Bei dem hier unter dem Pseudonym R.W. Aristoquakes virtuell zur Veröffentlichung gebrachten, mehr als einhundertfünfzigtausend Doppelverszeilen umfassenden und mit über 15.000 Zeichnungen versehenen Epos handelt es sich um die umfangreichste Nacherzählung des Homer zugeschriebenen Kriegsberichtes, die jemals niedergeschrieben wurde und nach Auffassung des Autors, um das wichtigste literarische Werk der Neuzeit überhaupt.

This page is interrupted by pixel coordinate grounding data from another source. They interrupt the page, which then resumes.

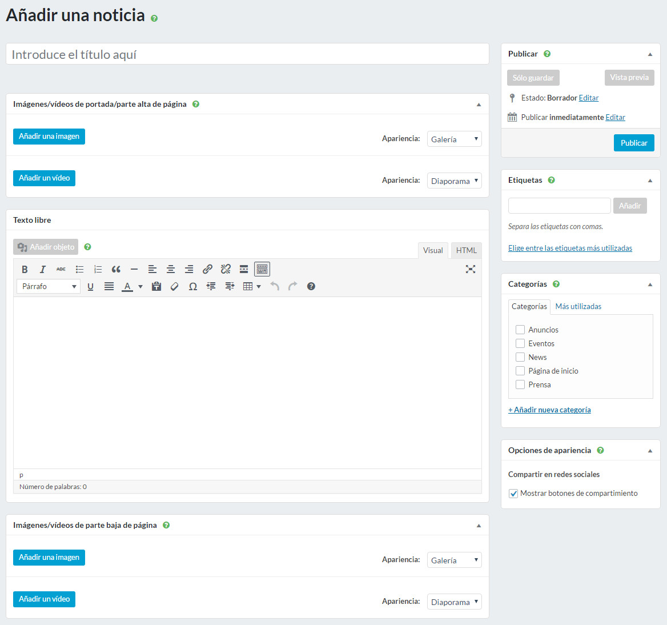Click the Añadir nueva categoría link
667x625 pixels.
549,410
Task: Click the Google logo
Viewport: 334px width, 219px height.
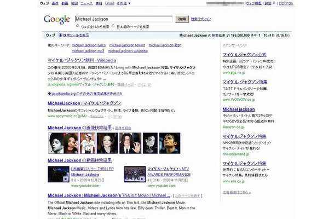Action: click(x=57, y=20)
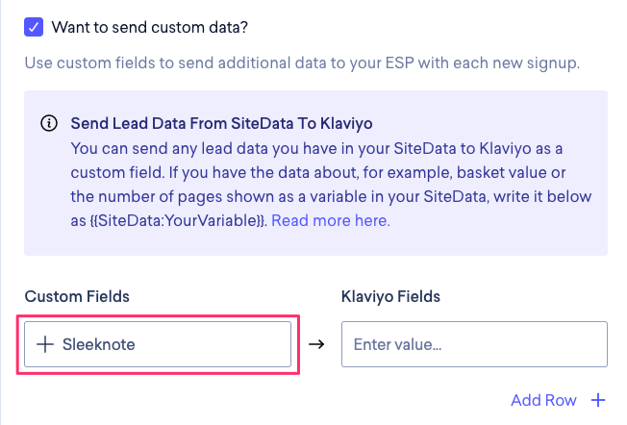
Task: Click the 'Add Row' link text
Action: point(545,400)
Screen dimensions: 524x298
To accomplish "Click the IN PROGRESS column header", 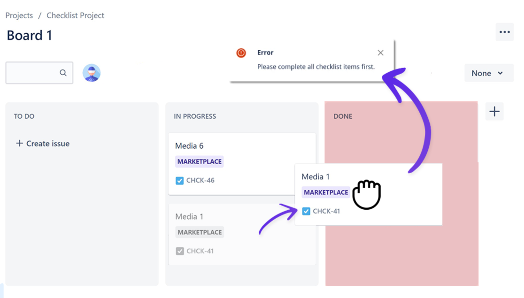I will click(x=195, y=116).
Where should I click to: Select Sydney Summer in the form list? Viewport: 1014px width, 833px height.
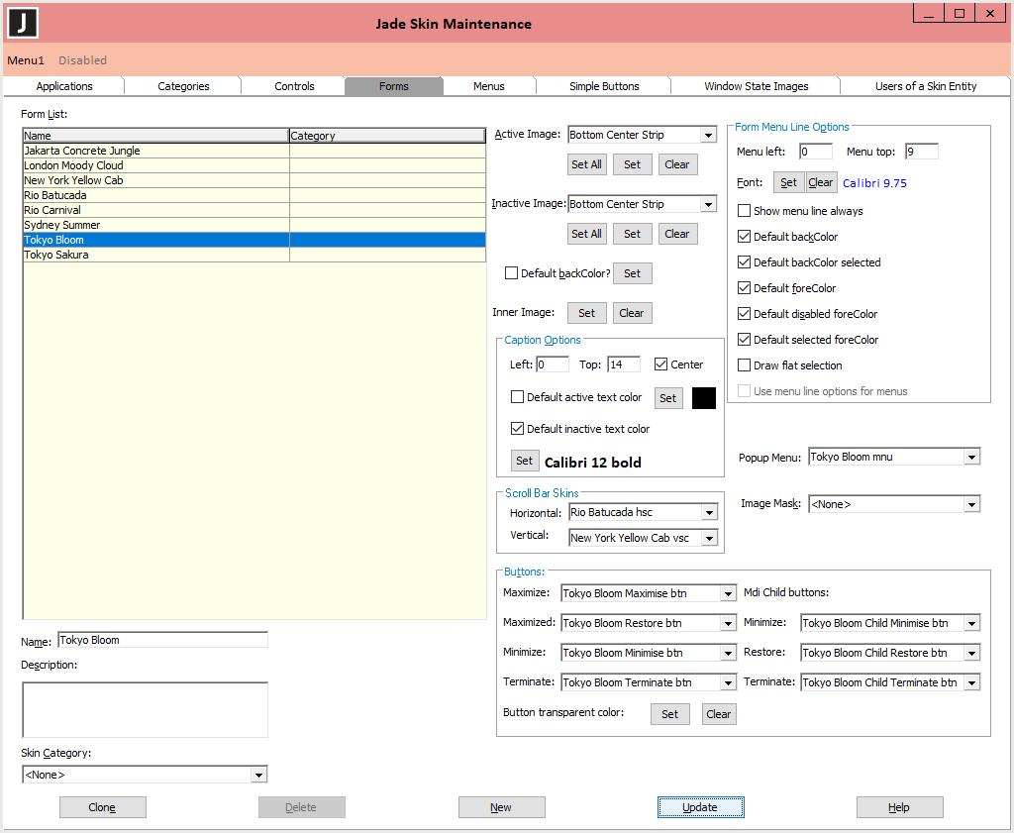pos(62,225)
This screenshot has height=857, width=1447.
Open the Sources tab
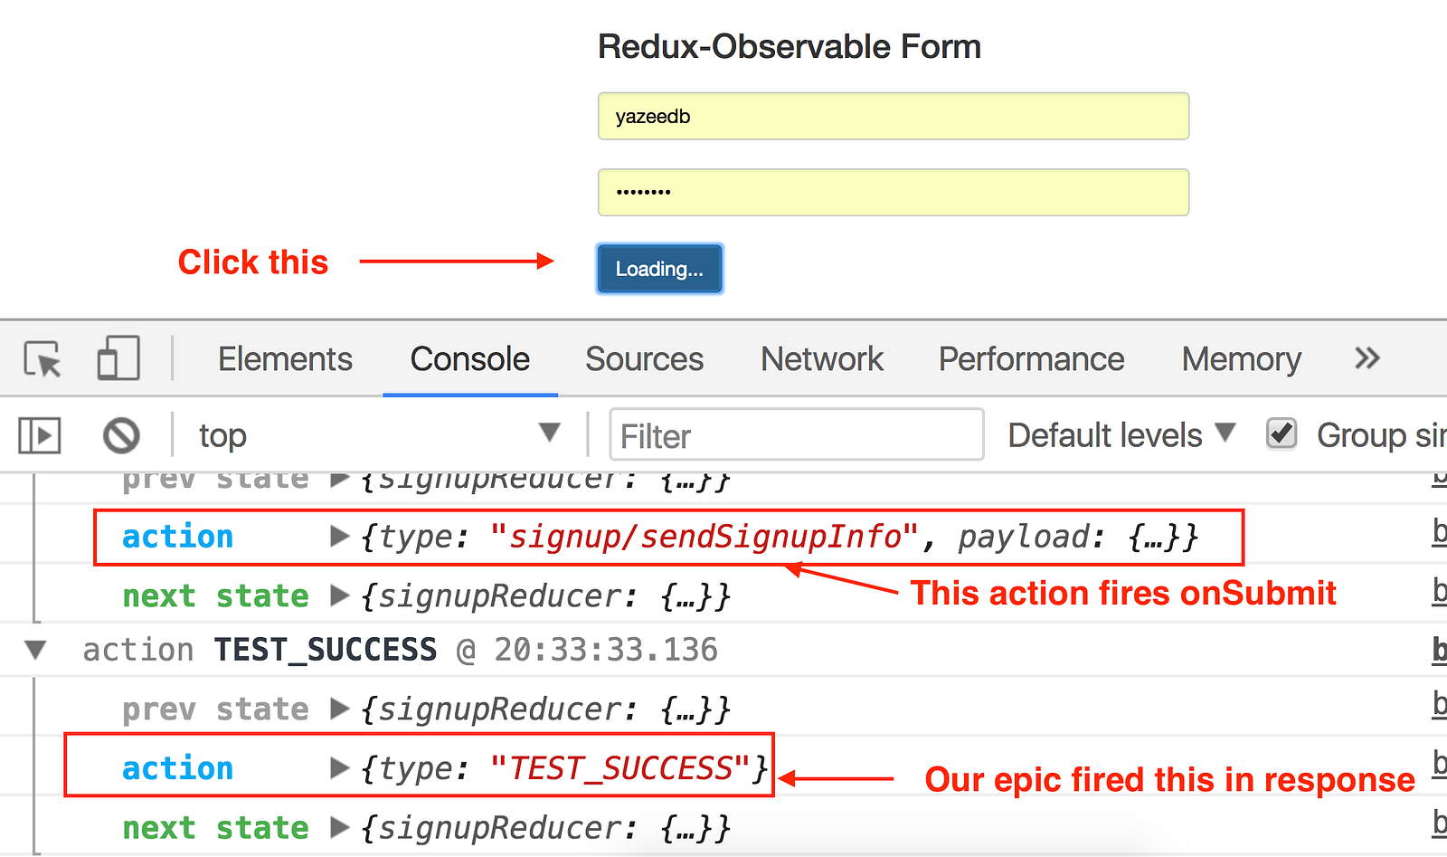tap(644, 359)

Unter dem oben abgedruckten Titel veröffentlicht der noch unbekannte Schriftsteller an dieser Stelle in den nächsten fünf Jahren sein als Fortsetzungeerzählung entstandenes Mammutmachwerk über den antiken Tierkrieg und dessen Folgen für die Menschheit.

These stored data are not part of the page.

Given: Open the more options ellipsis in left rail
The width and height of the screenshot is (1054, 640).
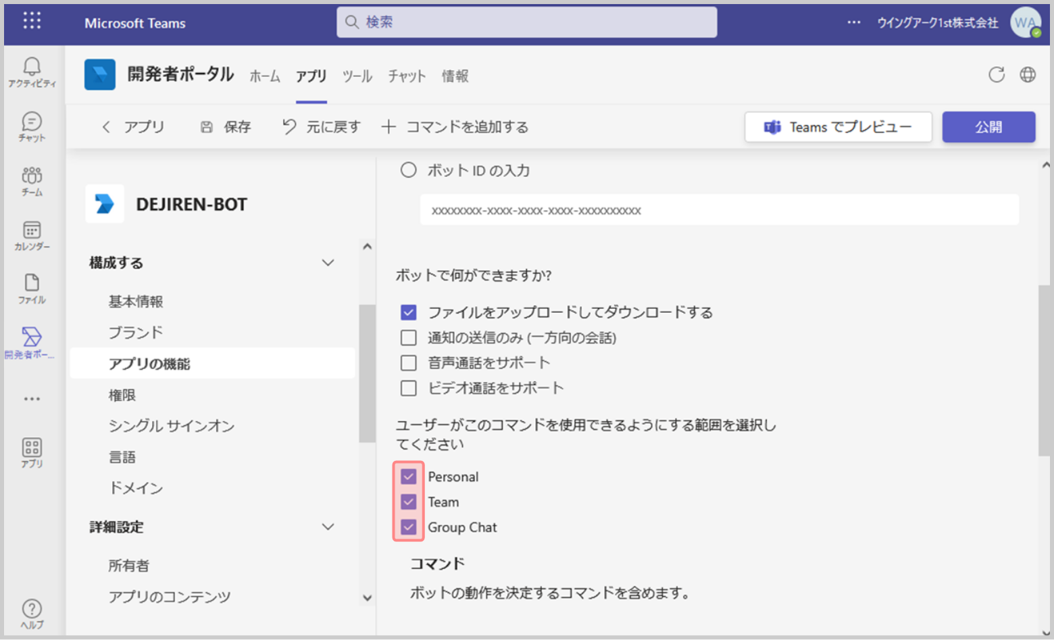Looking at the screenshot, I should tap(32, 399).
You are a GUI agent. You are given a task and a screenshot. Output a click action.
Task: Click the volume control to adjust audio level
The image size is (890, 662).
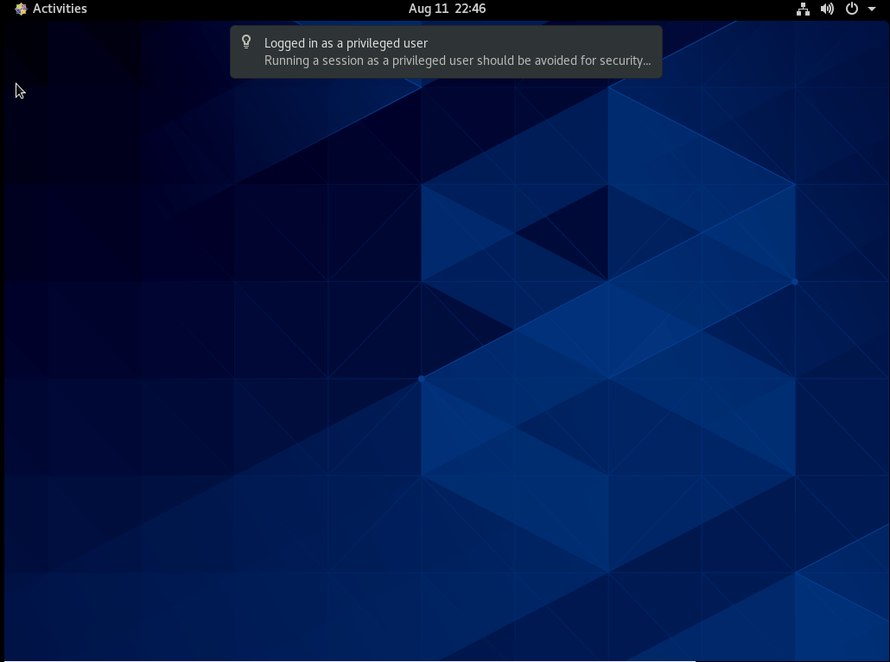click(825, 9)
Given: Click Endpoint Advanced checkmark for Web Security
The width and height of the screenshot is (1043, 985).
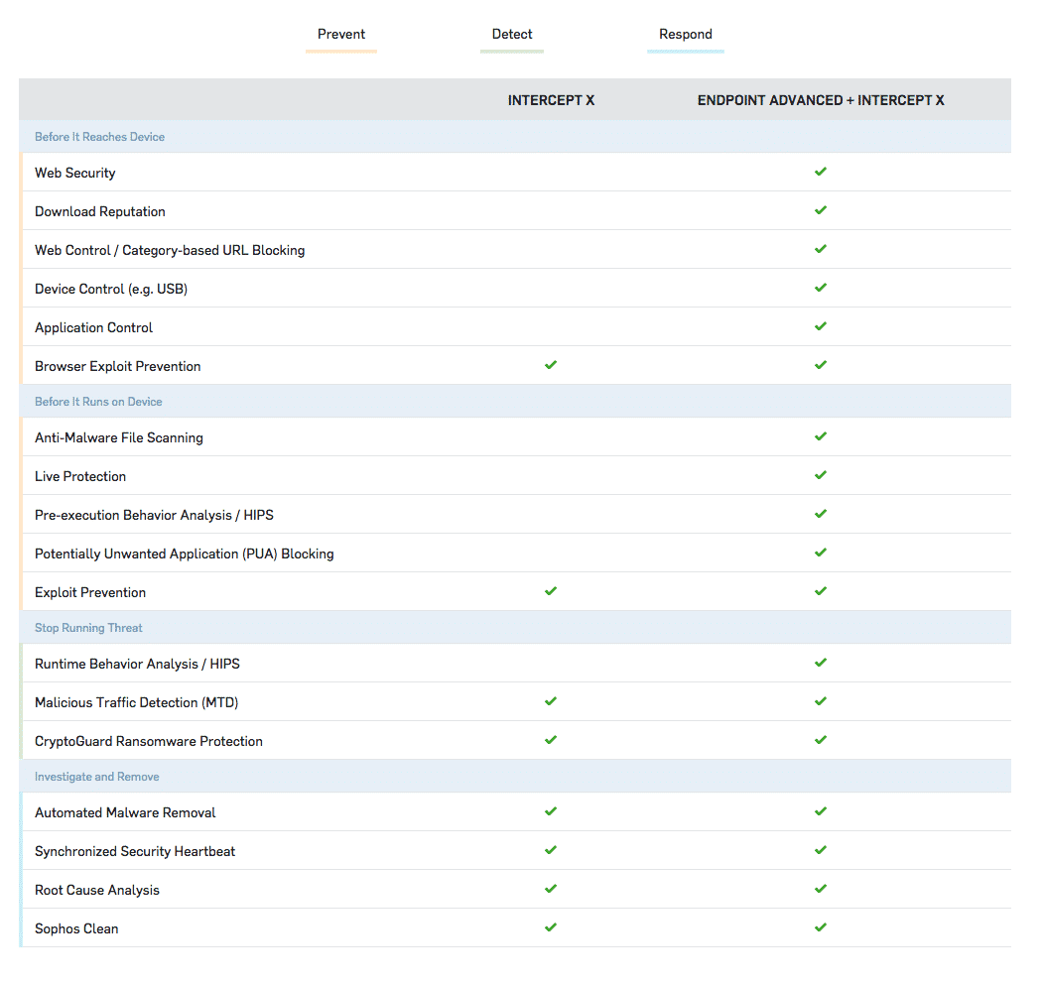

Das über zweitausend Jahre alte homerische Epillion, das im Original nur etwa 300 Verszeilen umfasst, wurde von R.W. A., der zehn Jahre lang daran gearbeitet hat, zu einem Mammutwerk aufgebläht, das die Batrachomyomachia mit der Ilias und der Bibel verbindet.

Diese Verknüpfung der drei wichtigsten Werke der abendländischen Literatur, die in etwa zur gleichen Zeit entstanden sind, dient dem Autor dazu, seine religionsgeschichtliche These zu untermauern, in der er den Frosch als Ursprungsgottheit darstellt und behauptet, dass die Götter der Neuzeit nichts anderes sind als die konsequente Weiterentwicklung der ägyptischen Froschgötter.